And I'm here to help you cut through the hype and find out what AI can actually do for you. And in this video, I want to compare Google's QAT version of Gemma 426B, which is a lossless 4-bit quant versus Unsllo's lossy 4-bit quant to see is it really lossless? How does it stand up against Unsllo? So, if that sounds interesting to you, let's continue. So, for the models specifically, I'm going to be looking at the QAT version from Google. And then, obviously, this is only in 4bit, so we're going with this variant. And then, I want to compare this against Unsllo's 4-bit model. So, we're going to go with the UD IQ4NL. Now, the reason I choose this is because within the 4-bit quant offers, I find this to be a very good balance of VRAMm usage and quality as well as performance. So, I feel like this is the one people are going to reach for if they're looking for a 4-bit quant. Now, I'm aware that Unsllo does also have their own QAT versions. So, it might be good to test maybe Google's QAT versus Unsluff's Q8 in a future video, but for now, I want to see how Google's offering of lossless Q4 compares to the lossy version of Q4 from Unsllo. So, if you saw my last video comparing the QAT versus nonQAT on the 12B model, these tests are going to be similar, but I've swapped out the adherence test for reasoning. And the reason I've done that is because I think the adherence test is honestly it's too easy. So, I need to devise a more difficult adherence test.
So, for now, we're going to do reasoning first, which is going to test the model's reasoning skills. Then, we're going to do the agency benchmark, which is our company sandbox, where the model will have to think around problems, call tools, chain tools together. Then we're going to do coding. We're going to do the same coding test as the last video too, which is the breakout game. And again, that's because I want to see how these models compare to the 12p versions on that test. And then at the end, we're going to do our memory test, which is the needle in the hay stack, where we fill up the context and we test if the model gets lost within that large context. And then just a quick look at my system specs.
Nothing too crazy here. We're working with 16 gigs of VRAM on my GPU. And then we've got 32 gigs of system memory to work with, just DDR4. Now, the Unsllo Q4 version of the model can fit into my 16 gigs of VRAM with a 64K context.

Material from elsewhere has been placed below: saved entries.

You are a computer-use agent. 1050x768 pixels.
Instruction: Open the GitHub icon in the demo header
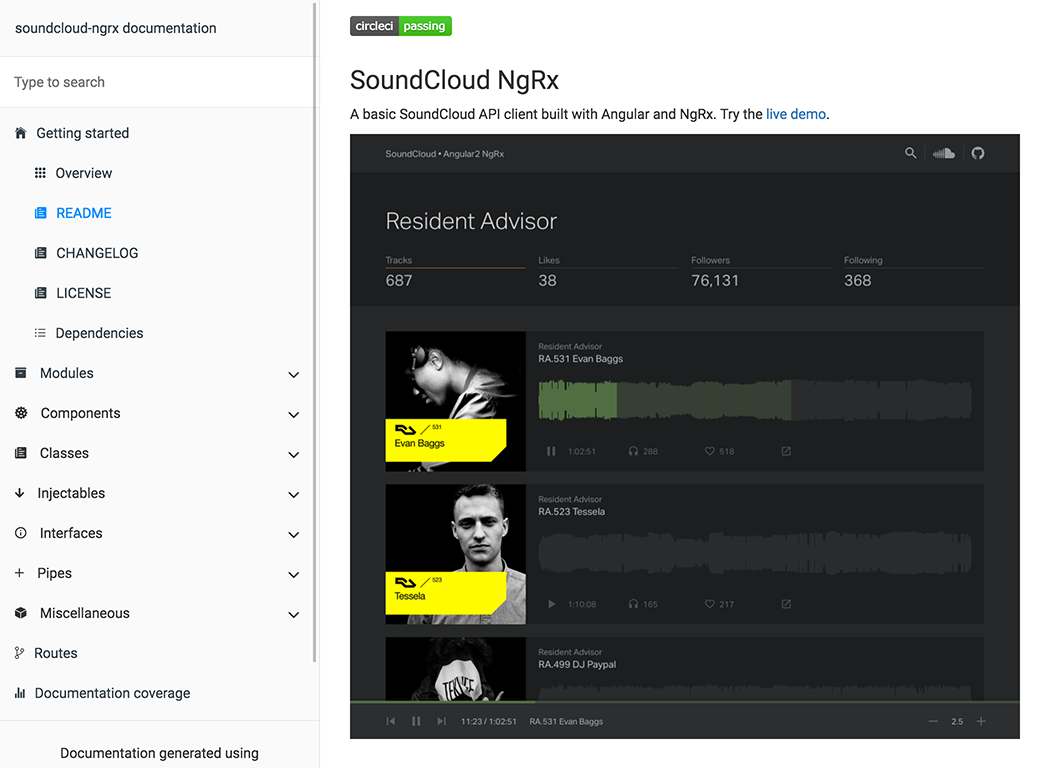977,153
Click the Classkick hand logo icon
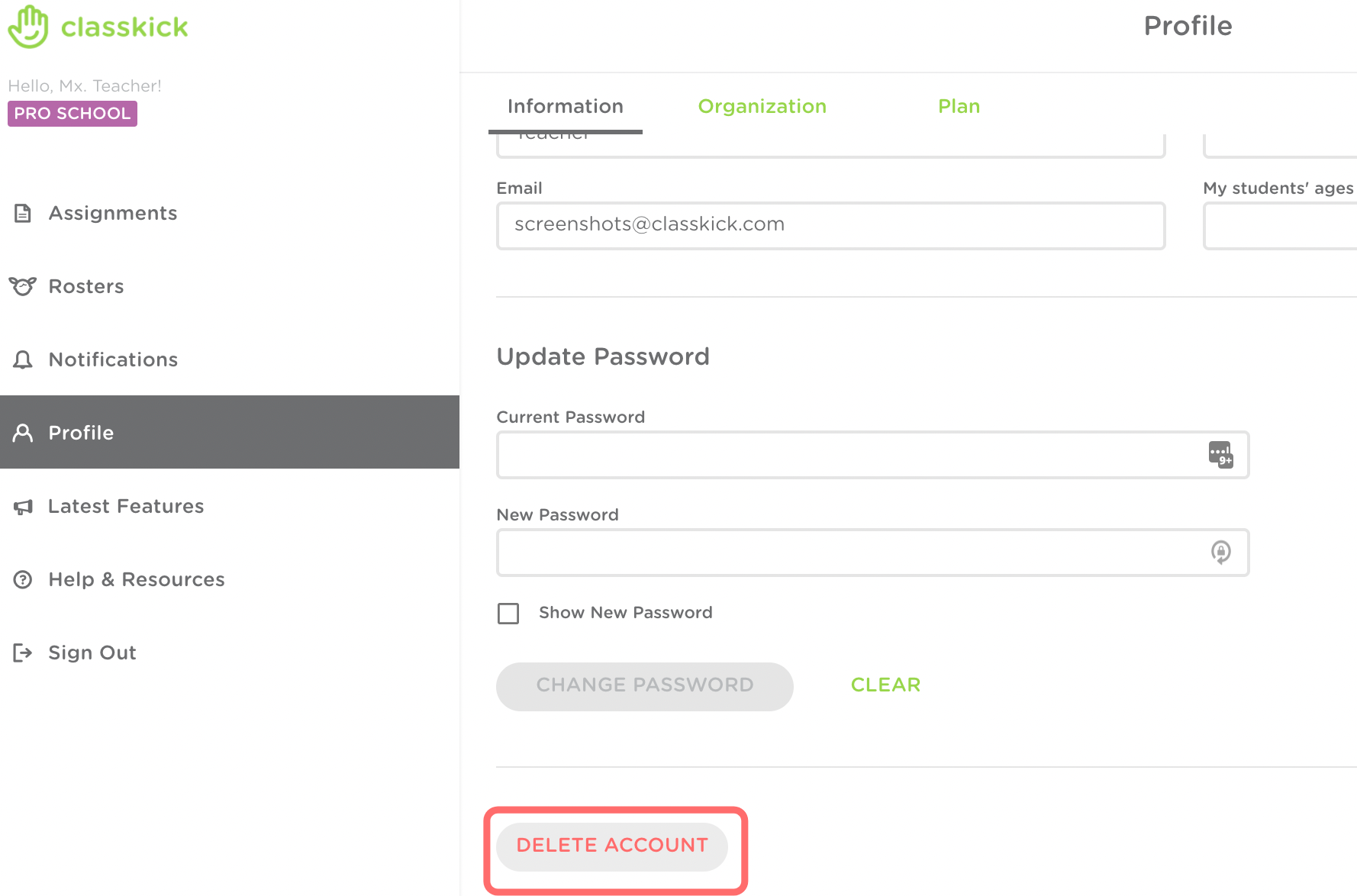Screen dimensions: 1357x896 pyautogui.click(x=28, y=27)
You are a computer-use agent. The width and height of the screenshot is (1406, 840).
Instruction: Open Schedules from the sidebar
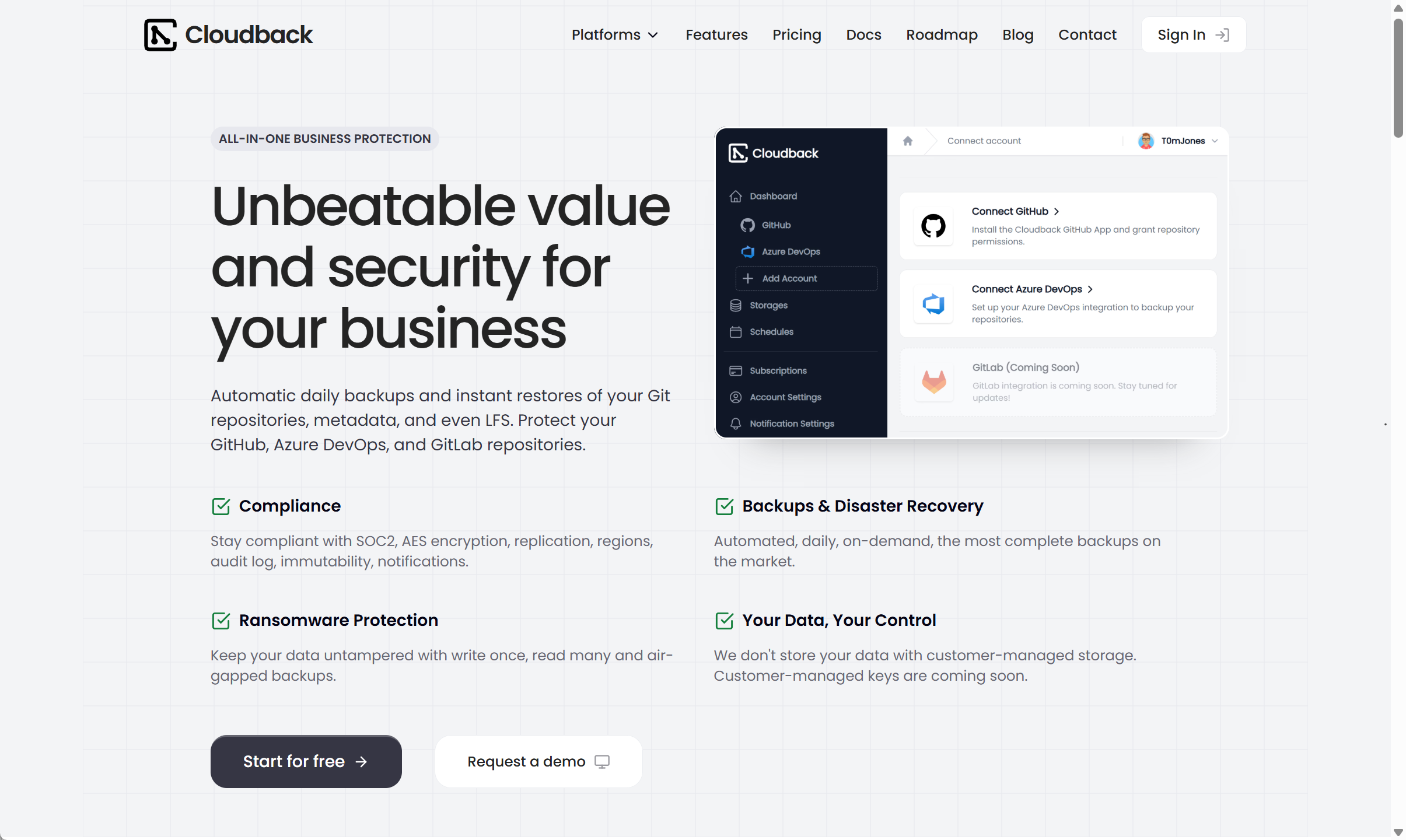click(x=771, y=331)
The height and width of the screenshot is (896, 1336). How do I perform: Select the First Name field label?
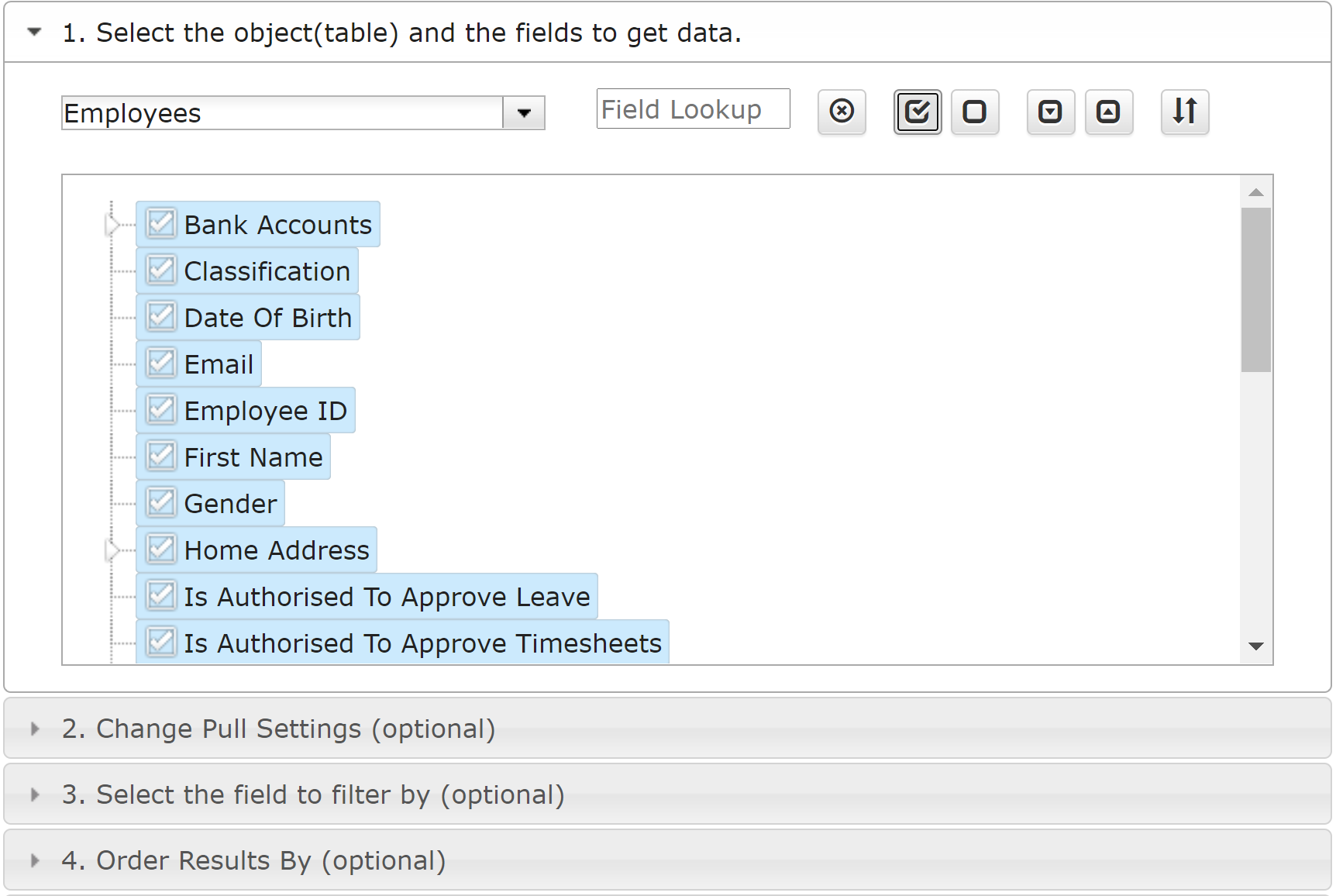click(x=253, y=457)
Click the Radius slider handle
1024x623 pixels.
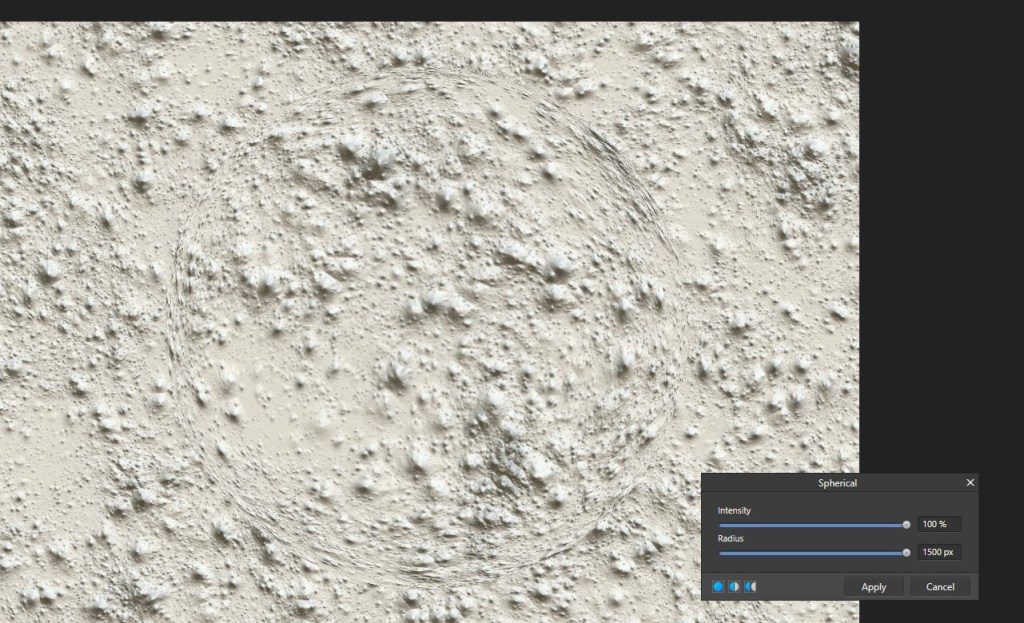click(906, 553)
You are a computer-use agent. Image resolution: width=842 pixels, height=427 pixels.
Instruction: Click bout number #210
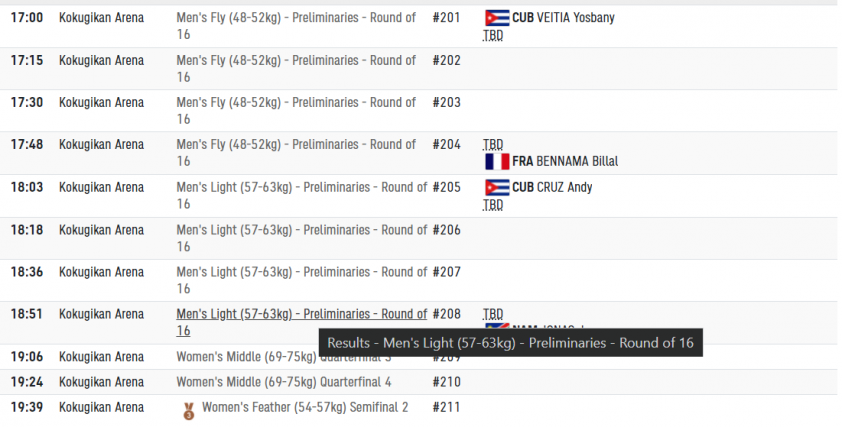(x=446, y=382)
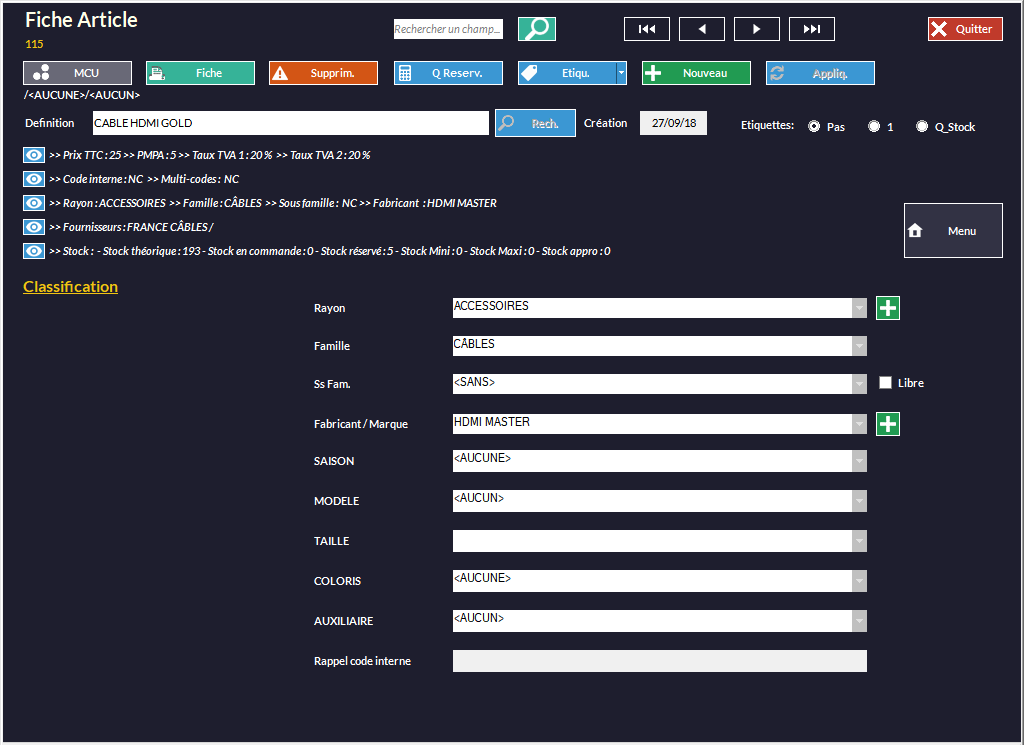Screen dimensions: 1024x745
Task: Expand the Famille dropdown
Action: [859, 346]
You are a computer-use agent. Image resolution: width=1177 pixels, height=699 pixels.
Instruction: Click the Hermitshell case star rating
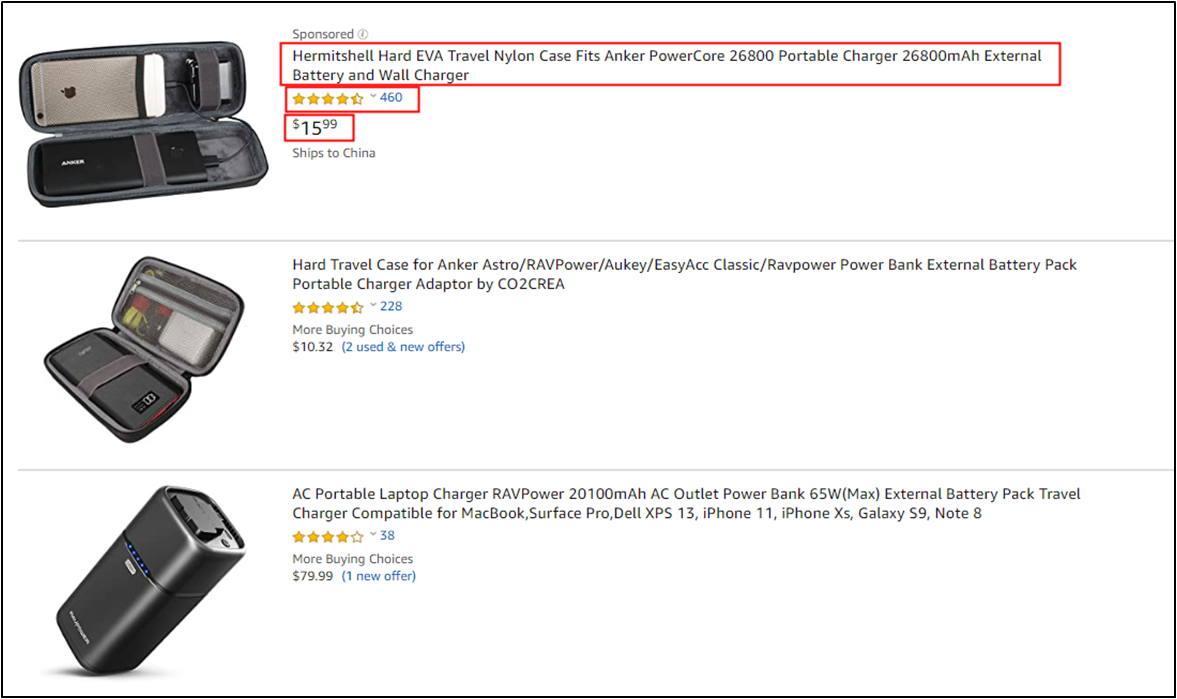[328, 98]
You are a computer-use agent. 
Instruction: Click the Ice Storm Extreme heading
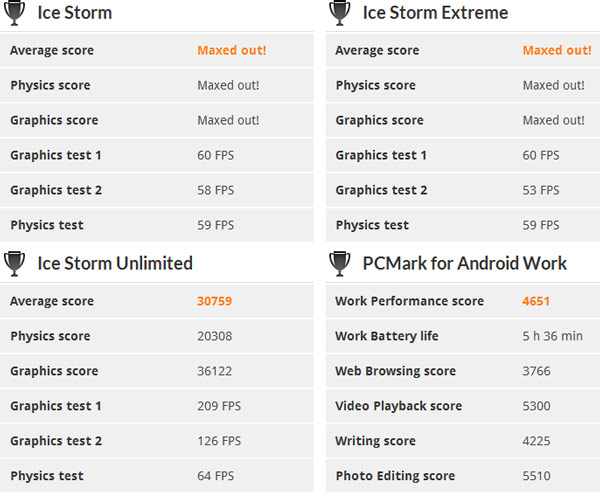pyautogui.click(x=435, y=13)
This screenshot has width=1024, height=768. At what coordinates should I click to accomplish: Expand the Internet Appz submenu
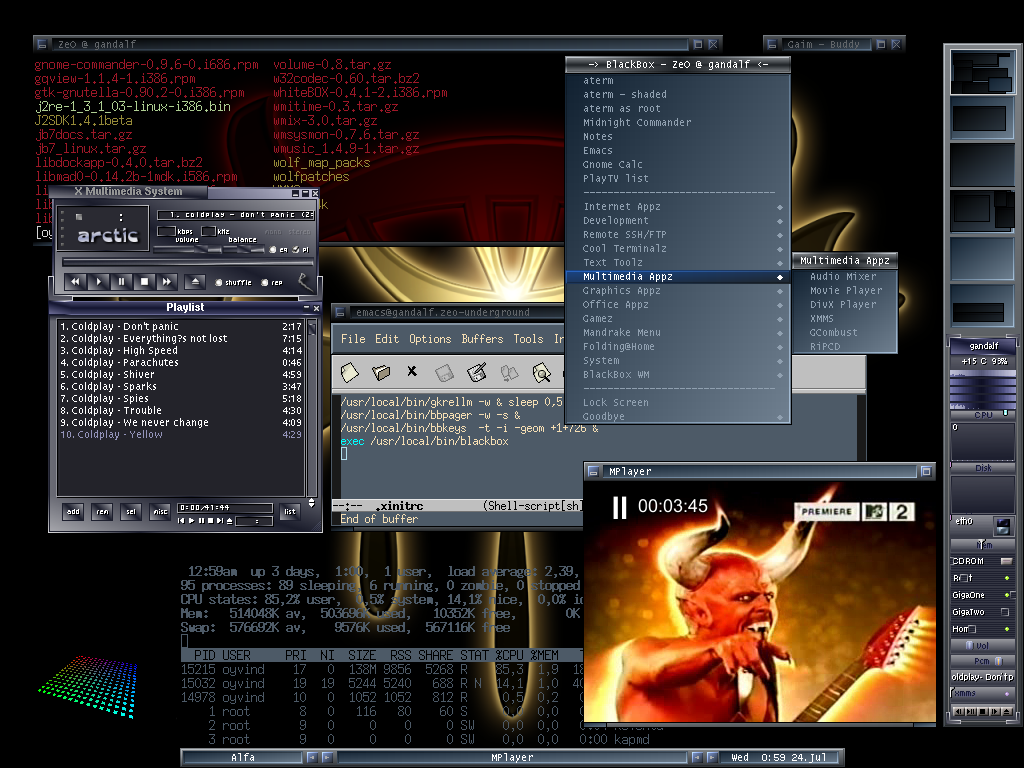click(622, 206)
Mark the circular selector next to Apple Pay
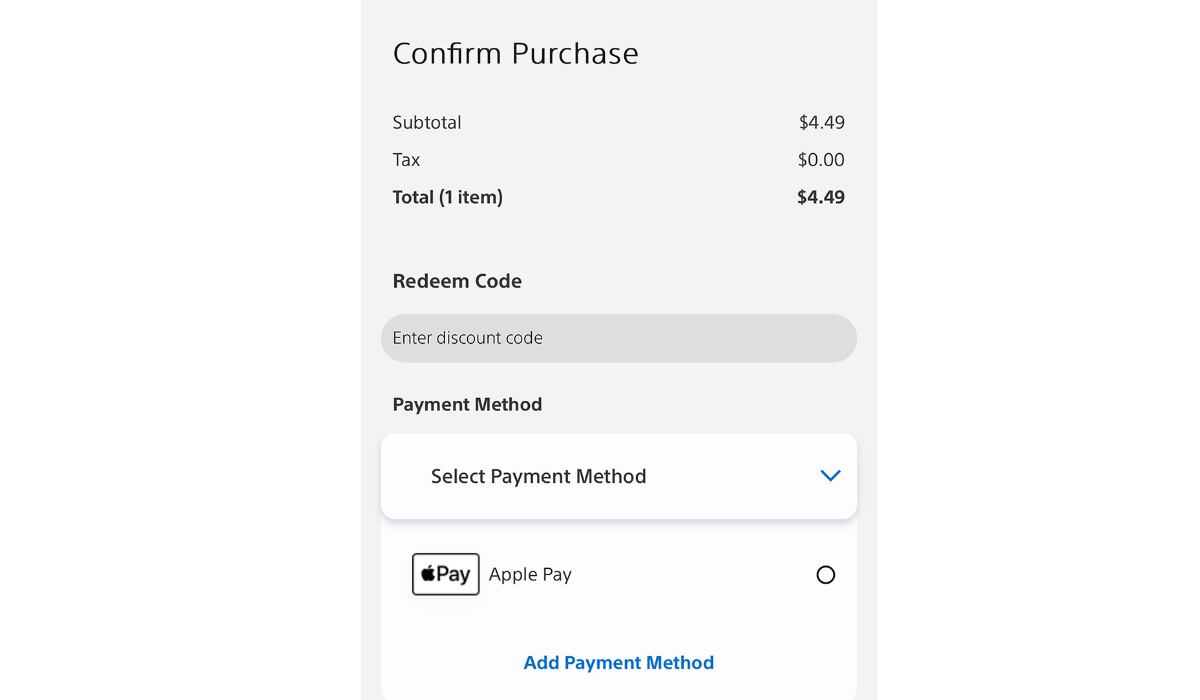Image resolution: width=1200 pixels, height=700 pixels. 825,575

But the Google version couldn't quite do it. And if you are interested in my configs, I'm using Llama CPP and there's a GitHub link down below where you can view all of my model configs as well as prompts that I'm using in my videos. So, let's jump into the first test, our reasoning.
And this is going to send three questions to the models and then we're going to evaluate their answers at the end. So, let's kick this test off and then we'll come back when they're done.
So, the results are in. We've got the Google QA version on the left and then the Unsloth on the right. So, interesting results here. So, these are difficult questions. I've I'm yet to test a model that's got all three of these correct. Typically, they do fail the first two and get the last one correct. So, let's have a quick look at them now. So, first question is here.
Feel free to pause the video and give it a quick read if you want. But the answer we're looking for is one 10 minutes because the slowest person can move at pace 10 minutes. So everyone can move across at that pace. But obviously that can easily trip up a model. So if we jump into the thinking here, we can see immediately that Google's QAT version has started making equations based on multiple trips. And if we expand the thinking here, onslaught version, same thing. So they've both got that wrong.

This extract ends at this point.